Reproduce the following records verbatim, with every line unchanged and in its original order.
•••••
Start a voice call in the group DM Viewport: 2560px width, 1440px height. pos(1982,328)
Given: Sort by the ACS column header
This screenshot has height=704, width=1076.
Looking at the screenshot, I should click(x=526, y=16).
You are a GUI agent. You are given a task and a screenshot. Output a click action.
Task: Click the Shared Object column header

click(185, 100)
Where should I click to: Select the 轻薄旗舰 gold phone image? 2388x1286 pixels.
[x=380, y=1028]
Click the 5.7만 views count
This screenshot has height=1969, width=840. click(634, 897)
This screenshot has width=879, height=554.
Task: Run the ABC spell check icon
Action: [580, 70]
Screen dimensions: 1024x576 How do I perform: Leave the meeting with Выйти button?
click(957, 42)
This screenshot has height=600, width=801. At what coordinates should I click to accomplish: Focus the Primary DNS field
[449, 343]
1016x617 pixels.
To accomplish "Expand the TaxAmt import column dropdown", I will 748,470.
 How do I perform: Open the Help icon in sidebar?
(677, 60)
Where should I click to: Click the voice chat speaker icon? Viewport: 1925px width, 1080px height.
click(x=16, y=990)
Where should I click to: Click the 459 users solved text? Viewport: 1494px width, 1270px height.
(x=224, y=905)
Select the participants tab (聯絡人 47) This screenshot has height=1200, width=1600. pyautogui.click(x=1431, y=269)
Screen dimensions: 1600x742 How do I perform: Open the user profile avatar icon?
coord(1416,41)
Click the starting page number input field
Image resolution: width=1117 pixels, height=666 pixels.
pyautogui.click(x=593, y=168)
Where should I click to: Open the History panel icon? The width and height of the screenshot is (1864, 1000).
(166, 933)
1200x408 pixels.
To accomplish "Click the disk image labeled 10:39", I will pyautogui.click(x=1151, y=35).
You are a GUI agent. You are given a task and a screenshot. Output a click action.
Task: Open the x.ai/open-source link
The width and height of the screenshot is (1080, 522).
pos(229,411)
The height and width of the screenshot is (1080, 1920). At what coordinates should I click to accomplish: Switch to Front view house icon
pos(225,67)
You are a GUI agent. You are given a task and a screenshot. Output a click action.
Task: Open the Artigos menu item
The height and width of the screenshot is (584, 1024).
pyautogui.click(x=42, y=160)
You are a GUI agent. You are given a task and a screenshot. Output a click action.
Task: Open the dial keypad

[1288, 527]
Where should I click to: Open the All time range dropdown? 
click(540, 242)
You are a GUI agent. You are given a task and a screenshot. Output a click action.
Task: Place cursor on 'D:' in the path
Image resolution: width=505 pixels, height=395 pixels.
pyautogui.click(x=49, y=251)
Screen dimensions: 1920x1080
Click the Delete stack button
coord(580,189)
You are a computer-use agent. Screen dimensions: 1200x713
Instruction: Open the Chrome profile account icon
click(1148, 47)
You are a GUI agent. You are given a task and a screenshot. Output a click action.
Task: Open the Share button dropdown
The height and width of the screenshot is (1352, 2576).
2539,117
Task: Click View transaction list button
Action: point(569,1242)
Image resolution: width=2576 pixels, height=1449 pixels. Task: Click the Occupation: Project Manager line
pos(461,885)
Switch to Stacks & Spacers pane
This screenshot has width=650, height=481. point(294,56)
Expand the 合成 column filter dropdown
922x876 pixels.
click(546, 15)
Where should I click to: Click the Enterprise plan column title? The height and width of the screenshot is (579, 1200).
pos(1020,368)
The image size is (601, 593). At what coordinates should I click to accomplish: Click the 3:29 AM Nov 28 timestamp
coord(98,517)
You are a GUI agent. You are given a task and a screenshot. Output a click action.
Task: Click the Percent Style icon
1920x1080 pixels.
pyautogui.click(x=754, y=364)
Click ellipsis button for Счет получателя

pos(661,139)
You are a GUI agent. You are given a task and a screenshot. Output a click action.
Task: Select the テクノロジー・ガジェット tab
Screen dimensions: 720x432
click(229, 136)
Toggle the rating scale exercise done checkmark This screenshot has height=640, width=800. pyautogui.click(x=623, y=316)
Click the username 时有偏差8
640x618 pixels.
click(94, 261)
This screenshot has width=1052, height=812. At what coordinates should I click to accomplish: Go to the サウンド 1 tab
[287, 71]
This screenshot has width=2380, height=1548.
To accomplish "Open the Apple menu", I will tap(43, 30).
•••••
● **Correct answer**:
Start a voice call in the group DM Viewport: 2560px width, 1440px height. pos(1982,328)
Given: Sort by the ACS column header
This screenshot has height=704, width=1076.
Looking at the screenshot, I should click(x=526, y=16).
You are a GUI agent. You are given a task and a screenshot. Output a click action.
Task: Click the Shared Object column header

click(185, 100)
Where should I click to: Select the 轻薄旗舰 gold phone image? 2388x1286 pixels.
[x=380, y=1028]
Click the 5.7만 views count
This screenshot has height=1969, width=840. click(634, 897)
This screenshot has width=879, height=554.
Task: Run the ABC spell check icon
Action: [580, 70]
Screen dimensions: 1024x576 How do I perform: Leave the meeting with Выйти button?
click(957, 42)
This screenshot has height=600, width=801. At what coordinates should I click to accomplish: Focus the Primary DNS field
[449, 343]
1016x617 pixels.
To accomplish "Expand the TaxAmt import column dropdown", I will 748,470.
 How do I perform: Open the Help icon in sidebar?
(677, 60)
Where should I click to: Click the voice chat speaker icon? Viewport: 1925px width, 1080px height.
click(x=16, y=990)
Where should I click to: Click the 459 users solved text? Viewport: 1494px width, 1270px height.
(x=224, y=905)
Select the participants tab (聯絡人 47) This screenshot has height=1200, width=1600. pyautogui.click(x=1431, y=269)
Screen dimensions: 1600x742 How do I perform: Open the user profile avatar icon?
coord(1416,41)
Click the starting page number input field
Image resolution: width=1117 pixels, height=666 pixels.
pyautogui.click(x=593, y=168)
Where should I click to: Open the History panel icon? The width and height of the screenshot is (1864, 1000).
(166, 933)
1200x408 pixels.
To accomplish "Click the disk image labeled 10:39", I will pyautogui.click(x=1151, y=35).
You are a GUI agent. You are given a task and a screenshot. Output a click action.
Task: Open the x.ai/open-source link
The width and height of the screenshot is (1080, 522).
pos(229,411)
The height and width of the screenshot is (1080, 1920). At what coordinates should I click to accomplish: Switch to Front view house icon
pos(225,67)
You are a GUI agent. You are given a task and a screenshot. Output a click action.
Task: Open the Artigos menu item
The height and width of the screenshot is (584, 1024).
pyautogui.click(x=42, y=160)
You are a GUI agent. You are given a task and a screenshot. Output a click action.
Task: Open the dial keypad

[1288, 527]
Where should I click to: Open the All time range dropdown? 
click(540, 242)
You are a GUI agent. You are given a task and a screenshot. Output a click action.
Task: Place cursor on 'D:' in the path
Image resolution: width=505 pixels, height=395 pixels.
pyautogui.click(x=49, y=251)
Screen dimensions: 1920x1080
Click the Delete stack button
coord(580,189)
You are a computer-use agent. Screen dimensions: 1200x713
Instruction: Open the Chrome profile account icon
click(1148, 47)
You are a GUI agent. You are given a task and a screenshot. Output a click action.
Task: Open the Share button dropdown
The height and width of the screenshot is (1352, 2576).
2539,117
Task: Click View transaction list button
Action: point(569,1242)
Image resolution: width=2576 pixels, height=1449 pixels. Task: Click the Occupation: Project Manager line
pos(461,885)
Switch to Stacks & Spacers pane
This screenshot has width=650, height=481. point(294,56)
Expand the 合成 column filter dropdown
922x876 pixels.
click(546, 15)
Where should I click to: Click the Enterprise plan column title? The height and width of the screenshot is (579, 1200).
pos(1020,368)
The image size is (601, 593). At what coordinates should I click to accomplish: Click the 3:29 AM Nov 28 timestamp
coord(98,517)
You are a GUI agent. You are given a task and a screenshot. Output a click action.
Task: Click the Percent Style icon
1920x1080 pixels.
pyautogui.click(x=754, y=364)
Click ellipsis button for Счет получателя

pos(661,139)
You are a GUI agent. You are given a task and a screenshot. Output a click action.
Task: Select the テクノロジー・ガジェット tab
Screen dimensions: 720x432
click(229, 136)
Toggle the rating scale exercise done checkmark This screenshot has height=640, width=800. pyautogui.click(x=623, y=316)
Click the username 时有偏差8
640x618 pixels.
click(94, 261)
This screenshot has width=1052, height=812. At what coordinates should I click to accomplish: Go to the サウンド 1 tab
[287, 71]
This screenshot has width=2380, height=1548.
To accomplish "Open the Apple menu", I will tap(43, 30).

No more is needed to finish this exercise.